Хрестоматия. Отец и сын
Мы осторожно шагали по шпалам, держась за руки, судорожно вцепившись друг в друга, чтобы не упасть. Я думал, отец перенесет меня через мост, а он не стал, он хотел, чтоб я был как он, чтоб я не боялся. Мы шли и шли. Отец шагал в темноте спокойно, размеренно, молчал и думал о своем. Я не мог понять, как это он спокоен, когда кругом такая темень. Я испуганно озирался по сторонам. […] Все стало ненастоящее, чужое, точно во сне. Я прижался к отцу и прошептал:
— Папа, почему так страшно, когда темно?
— Что ты, малыш, не страшно, — ответил отец и взял меня за руку.
— Очень страшно, папа.
— Нет, малыш, ничего. Мы же знаем, Бог нас не оставит.
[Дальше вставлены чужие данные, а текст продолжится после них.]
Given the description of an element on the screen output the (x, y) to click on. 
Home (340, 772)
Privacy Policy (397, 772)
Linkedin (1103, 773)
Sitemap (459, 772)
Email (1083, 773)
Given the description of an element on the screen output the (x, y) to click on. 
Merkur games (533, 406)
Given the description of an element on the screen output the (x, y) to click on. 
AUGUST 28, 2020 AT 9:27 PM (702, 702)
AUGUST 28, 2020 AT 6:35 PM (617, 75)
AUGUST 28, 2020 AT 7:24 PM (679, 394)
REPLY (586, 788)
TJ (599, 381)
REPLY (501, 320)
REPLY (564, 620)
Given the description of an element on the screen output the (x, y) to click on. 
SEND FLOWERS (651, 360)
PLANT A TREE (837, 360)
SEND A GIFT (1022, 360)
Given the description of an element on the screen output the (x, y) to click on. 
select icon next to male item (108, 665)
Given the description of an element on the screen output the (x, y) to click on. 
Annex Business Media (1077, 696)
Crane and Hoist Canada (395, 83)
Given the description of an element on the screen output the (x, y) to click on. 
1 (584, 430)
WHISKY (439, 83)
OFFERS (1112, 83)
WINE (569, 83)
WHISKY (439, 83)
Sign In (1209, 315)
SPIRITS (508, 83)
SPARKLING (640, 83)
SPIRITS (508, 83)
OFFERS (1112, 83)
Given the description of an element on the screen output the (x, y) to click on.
Я чувствовал себя таким одиноким, покинутым. Удивительно, страх отделил меня от отца: он-то совсем не боялся. И как ни удивительно, слова его нисколько не помогли мне, я по-прежнему дрожал от страха. Даже упоминание о Боге не помогло мне. Бог тоже был страшен.
Пер Лагерквист.
«Отец и я»
Папб — победно взвивавший в небо хвосты штукатурных львов — lions de platre, нагромождаемых на верха домов.
Папб — сам lion de platre. Тщеславный, мелкий, непомерно толстый, трудолюбивый, несчастный, разорившийся, но не покидавший белых перчаток (в будни!) и идеального крахмала воротничков. И мне по наследству передавший болезненную страсть к накруту — я чем мог старался сублимировать ее хотя бы в увлеченье католическим барокко и витиеватостью ацтеков.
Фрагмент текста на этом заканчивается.